● **What the exercise asks**: Using the post on replication between Content Server instances, mark each statement yes or no and quote the words of the post that settle it: (a) Archiver has four main functions. (b) Development files should be replicated automatically each time one is edited. (c) The post explains in detail how to use the Content Migration Utility.

** BEGIN Selected text **

Tuesday, April 17, 2012

Replication between Content Server Instances


There have been several questions recently in the various WebCenter Content or Universal Content Management forums regarding how to replicate content from one instance to another. I will try to explain the process here.

There are several reasons to set up for replication between instances, such as
  1. Moving development files (templates, dynamic pages, etc.) from development to test to production
  2. Moving content from production to test so that real content is used in the testing of new developments
  3. Moving content from a contribution instance in production to a consumption instance in production
Typically when moving files from development to test and from test to production, the replication is manually. Since a development environment may have several different projects being worked at one time, it is not desirable to automatically replicate the files every time one is edited as this would disrupt testing. The same is also true of moving from test to production.  To address this, it becomes the responsibility of the development team to identify and track all the files that comprise each project so that when it is time to replicate, the proper files are moved.

In test, you may be testing a new or modified workflow or a change to a Site Studio web site. In this case, it is not always practical or desirable to have the testing team create a lot of test content. The answer is to use production content. So the test plan should identify the content to be replicated from production to test (and development). This would be done manually in most cases to meet the needs of the tests being done.

If you have set up an environment for contribution and consumption, perhaps where the contribution for an internet site is done behind the firewall and the consumption is done from the DMZ, then it would be desirable to set up an automated replication so that content is made available as soon as possible after approval in contribution.

There are also several ways to move content, and table data. All involve using the Content Server’s Archiver tool and can be done manually or in an automated fashion.  I should also mention, in an effort to be complete, that there are times when the replication of content or table data is not the entire effort. Some developments will also require the use of the Content Migration Utility (CMU) to move configuration changes, metadata, workflow or other changes from one instance to another. The use of CMU is a topic for another day.

The Archiver Applet

The Content Server’s Archiver is a Java applet that is used to transfer and reorganize Content Server files and information. Archiver has four main functions:
  • Export - Used to copy native and web-viewable files out of the Content Server instance for backup, storage, or import to another Content Server instance. You can also export content types and user attributes. You export to an archive, which contains the exported files and their metadata in the form of batch files.  In addition, the Archiver can export the contents any of the tables in the table space.

** END Selected text **
** BEGIN Data extract **

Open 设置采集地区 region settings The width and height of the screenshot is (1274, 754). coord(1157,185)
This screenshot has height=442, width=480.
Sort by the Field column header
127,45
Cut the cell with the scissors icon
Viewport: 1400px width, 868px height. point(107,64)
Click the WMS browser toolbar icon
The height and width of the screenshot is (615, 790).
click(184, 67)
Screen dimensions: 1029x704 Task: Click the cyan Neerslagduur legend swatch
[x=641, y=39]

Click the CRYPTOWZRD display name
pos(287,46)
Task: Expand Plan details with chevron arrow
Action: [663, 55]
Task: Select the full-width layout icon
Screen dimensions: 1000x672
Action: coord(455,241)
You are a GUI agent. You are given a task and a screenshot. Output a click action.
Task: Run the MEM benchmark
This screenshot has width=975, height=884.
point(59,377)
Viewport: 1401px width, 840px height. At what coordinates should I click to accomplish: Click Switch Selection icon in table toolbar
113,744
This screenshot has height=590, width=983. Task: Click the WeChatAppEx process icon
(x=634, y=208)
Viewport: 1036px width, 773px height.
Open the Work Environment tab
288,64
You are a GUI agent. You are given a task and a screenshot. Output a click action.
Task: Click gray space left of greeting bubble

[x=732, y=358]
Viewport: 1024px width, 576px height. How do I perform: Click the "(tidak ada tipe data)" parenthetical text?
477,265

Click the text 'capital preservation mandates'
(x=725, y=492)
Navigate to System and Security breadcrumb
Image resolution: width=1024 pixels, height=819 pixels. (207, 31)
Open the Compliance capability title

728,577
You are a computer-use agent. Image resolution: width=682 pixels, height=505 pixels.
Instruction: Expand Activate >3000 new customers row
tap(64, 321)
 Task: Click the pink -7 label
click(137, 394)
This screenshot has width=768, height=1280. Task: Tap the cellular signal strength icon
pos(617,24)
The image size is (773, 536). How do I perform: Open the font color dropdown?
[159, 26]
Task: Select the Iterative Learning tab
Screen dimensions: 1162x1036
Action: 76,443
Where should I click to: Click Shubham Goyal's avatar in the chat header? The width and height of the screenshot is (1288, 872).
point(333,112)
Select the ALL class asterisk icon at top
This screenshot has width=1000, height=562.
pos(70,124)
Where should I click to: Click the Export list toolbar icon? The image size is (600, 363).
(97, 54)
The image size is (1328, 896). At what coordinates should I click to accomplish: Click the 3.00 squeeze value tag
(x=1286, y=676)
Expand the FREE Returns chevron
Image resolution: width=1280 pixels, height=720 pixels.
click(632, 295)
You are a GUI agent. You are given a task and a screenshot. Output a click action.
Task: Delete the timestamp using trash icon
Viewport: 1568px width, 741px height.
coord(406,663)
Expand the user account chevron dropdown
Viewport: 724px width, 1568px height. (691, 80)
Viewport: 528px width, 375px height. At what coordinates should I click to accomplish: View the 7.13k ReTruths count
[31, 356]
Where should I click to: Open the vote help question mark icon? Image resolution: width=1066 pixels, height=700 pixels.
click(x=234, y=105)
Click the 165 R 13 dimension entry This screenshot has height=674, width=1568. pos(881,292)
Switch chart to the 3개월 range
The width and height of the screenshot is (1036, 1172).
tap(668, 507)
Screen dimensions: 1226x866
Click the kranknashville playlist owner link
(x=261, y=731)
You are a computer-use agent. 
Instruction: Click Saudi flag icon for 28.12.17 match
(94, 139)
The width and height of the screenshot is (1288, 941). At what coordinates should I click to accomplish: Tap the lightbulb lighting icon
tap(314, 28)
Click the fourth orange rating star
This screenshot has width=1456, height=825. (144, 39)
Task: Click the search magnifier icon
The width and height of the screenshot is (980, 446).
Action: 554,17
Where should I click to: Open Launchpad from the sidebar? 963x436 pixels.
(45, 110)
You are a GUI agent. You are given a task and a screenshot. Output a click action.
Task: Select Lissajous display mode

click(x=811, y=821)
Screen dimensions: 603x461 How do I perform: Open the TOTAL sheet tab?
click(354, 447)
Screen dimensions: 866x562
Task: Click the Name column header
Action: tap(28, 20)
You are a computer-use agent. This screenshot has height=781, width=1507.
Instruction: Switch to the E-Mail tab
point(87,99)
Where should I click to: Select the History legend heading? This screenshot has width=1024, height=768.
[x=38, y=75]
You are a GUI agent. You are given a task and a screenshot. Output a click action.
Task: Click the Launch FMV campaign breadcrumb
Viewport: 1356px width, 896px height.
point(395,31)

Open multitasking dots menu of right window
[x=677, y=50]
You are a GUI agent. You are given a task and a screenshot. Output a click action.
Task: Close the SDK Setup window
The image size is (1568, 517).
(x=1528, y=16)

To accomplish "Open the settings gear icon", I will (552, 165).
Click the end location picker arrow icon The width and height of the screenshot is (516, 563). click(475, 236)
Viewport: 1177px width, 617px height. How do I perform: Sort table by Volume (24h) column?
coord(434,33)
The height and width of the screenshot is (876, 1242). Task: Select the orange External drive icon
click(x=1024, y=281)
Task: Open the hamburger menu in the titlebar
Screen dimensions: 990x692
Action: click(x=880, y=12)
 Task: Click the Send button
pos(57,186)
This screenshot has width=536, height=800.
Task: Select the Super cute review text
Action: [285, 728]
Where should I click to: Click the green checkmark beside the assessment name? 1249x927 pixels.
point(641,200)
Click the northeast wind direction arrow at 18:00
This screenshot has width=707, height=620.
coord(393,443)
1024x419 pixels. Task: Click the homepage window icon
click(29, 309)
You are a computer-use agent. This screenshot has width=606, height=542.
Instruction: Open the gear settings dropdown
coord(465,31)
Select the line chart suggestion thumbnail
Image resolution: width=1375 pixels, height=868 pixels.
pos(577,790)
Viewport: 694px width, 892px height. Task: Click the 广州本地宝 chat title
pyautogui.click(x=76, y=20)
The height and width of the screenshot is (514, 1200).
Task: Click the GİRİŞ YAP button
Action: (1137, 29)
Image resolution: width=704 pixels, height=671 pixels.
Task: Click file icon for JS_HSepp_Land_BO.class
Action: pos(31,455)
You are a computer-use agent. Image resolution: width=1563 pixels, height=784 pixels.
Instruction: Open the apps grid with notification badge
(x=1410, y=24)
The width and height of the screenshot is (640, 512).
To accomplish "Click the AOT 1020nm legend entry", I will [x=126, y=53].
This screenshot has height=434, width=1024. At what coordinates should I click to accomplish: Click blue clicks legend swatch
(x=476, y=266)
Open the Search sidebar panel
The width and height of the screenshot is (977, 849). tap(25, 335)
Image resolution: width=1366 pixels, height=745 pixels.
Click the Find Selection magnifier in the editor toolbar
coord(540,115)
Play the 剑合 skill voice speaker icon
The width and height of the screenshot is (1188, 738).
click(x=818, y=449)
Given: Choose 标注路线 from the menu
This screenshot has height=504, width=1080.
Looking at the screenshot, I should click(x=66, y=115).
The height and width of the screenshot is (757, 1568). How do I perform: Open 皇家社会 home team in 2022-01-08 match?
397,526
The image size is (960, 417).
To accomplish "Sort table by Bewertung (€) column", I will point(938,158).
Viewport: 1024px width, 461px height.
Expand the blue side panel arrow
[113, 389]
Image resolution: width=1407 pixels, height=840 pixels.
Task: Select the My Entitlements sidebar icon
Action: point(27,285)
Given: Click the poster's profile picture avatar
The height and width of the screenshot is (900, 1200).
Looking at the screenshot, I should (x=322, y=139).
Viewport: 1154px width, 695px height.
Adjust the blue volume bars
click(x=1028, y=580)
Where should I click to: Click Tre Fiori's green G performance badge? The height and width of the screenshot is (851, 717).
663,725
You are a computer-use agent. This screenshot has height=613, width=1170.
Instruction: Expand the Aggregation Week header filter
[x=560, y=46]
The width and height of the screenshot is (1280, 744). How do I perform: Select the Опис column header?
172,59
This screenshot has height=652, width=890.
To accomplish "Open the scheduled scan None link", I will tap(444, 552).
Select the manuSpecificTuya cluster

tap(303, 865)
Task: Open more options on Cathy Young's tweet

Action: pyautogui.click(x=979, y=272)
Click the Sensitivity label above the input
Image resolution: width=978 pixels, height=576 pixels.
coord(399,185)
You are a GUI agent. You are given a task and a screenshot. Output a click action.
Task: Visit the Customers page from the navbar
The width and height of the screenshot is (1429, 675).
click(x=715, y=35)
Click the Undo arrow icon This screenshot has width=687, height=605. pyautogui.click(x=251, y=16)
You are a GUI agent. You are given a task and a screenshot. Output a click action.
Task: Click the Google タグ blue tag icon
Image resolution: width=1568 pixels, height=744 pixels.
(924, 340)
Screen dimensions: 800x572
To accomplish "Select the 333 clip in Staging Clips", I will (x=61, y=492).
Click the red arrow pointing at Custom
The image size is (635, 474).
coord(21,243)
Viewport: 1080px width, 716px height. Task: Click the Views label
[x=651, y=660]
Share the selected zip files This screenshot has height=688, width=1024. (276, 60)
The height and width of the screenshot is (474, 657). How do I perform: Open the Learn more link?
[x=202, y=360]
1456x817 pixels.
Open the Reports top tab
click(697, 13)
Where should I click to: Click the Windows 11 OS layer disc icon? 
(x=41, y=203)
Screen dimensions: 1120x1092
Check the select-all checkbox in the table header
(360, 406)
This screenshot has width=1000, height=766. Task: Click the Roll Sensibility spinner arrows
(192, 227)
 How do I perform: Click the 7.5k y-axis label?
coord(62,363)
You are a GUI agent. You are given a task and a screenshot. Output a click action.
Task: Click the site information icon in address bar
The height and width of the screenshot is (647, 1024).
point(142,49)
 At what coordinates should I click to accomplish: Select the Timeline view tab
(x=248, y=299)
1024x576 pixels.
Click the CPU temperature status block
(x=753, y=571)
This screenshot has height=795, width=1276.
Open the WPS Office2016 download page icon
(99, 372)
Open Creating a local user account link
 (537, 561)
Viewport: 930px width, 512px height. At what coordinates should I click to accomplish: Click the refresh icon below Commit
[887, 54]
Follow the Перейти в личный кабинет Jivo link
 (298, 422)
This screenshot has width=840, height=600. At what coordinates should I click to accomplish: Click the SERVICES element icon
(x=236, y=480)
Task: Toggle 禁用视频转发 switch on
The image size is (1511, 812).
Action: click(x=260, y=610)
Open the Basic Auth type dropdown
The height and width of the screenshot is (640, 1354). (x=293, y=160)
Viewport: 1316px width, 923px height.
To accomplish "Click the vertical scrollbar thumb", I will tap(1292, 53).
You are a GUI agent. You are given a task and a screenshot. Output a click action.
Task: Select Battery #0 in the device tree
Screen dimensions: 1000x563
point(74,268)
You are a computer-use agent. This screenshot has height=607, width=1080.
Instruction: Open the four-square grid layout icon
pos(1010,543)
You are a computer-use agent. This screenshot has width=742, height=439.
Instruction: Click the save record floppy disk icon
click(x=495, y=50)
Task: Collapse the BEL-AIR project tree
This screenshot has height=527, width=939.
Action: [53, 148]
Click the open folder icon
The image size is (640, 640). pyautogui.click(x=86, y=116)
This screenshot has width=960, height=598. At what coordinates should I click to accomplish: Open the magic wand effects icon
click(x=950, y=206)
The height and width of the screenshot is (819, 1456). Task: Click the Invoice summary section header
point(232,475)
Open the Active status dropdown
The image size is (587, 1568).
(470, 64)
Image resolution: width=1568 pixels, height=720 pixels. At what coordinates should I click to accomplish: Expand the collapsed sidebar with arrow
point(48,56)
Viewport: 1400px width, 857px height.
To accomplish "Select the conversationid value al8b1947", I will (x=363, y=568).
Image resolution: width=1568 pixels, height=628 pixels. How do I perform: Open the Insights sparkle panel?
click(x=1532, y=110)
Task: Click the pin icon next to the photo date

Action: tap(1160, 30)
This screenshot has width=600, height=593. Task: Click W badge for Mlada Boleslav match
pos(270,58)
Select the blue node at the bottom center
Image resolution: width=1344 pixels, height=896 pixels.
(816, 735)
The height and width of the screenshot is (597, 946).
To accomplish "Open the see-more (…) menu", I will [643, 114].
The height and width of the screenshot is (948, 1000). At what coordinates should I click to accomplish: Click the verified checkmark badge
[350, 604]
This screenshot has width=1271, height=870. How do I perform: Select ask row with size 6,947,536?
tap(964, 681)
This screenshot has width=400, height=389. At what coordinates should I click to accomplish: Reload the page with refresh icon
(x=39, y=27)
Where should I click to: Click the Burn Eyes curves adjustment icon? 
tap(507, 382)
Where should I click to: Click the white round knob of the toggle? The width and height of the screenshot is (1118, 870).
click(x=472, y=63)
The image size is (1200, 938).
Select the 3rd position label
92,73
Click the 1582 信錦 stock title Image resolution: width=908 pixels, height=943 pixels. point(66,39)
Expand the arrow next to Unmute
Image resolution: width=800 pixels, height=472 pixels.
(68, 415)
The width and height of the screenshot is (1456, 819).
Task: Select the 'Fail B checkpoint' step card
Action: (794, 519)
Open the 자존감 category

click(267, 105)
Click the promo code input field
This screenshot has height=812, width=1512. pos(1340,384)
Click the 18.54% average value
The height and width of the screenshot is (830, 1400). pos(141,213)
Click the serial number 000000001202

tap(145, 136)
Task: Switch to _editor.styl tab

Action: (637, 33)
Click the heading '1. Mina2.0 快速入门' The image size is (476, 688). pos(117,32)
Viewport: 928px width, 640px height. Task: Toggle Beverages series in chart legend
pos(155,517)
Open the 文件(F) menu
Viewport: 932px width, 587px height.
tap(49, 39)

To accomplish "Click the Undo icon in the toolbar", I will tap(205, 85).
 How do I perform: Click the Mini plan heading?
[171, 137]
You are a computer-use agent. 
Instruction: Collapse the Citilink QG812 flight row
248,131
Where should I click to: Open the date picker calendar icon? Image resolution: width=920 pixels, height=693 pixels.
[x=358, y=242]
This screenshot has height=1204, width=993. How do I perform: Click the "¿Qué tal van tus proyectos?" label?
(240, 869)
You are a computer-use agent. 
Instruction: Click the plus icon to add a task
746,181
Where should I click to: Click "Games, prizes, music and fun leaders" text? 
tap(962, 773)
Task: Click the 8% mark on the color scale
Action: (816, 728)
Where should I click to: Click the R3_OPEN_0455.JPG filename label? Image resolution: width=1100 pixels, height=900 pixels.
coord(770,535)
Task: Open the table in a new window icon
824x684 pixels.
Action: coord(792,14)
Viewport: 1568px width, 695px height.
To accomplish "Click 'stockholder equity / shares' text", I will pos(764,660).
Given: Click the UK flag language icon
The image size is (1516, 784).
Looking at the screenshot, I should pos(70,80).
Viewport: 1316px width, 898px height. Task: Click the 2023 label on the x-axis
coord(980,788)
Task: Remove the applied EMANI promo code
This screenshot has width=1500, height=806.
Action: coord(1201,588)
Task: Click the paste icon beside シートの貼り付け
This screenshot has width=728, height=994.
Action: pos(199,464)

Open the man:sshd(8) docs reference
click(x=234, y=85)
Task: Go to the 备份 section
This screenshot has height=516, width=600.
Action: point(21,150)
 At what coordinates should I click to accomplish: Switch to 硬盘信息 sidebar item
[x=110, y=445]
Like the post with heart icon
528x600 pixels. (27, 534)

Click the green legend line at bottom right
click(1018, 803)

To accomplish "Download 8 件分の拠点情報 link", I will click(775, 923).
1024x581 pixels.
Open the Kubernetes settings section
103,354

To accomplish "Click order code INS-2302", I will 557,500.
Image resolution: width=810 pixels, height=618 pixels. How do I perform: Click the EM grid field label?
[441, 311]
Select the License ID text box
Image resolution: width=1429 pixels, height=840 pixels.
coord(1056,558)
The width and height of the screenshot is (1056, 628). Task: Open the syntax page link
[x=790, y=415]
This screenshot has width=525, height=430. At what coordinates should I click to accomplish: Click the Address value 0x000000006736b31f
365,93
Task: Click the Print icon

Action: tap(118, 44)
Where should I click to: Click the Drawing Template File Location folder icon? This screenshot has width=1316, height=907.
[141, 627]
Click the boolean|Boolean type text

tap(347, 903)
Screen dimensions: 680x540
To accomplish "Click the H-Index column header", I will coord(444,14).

** END Data extract **

● **Exercise output**:
(a) Yes: "Archiver has four main functions"
(b) No: "it is not desirable to automatically replicate the files every time one is edited as this would disrupt testing"
(c) No: "The use of CMU is a topic for another day."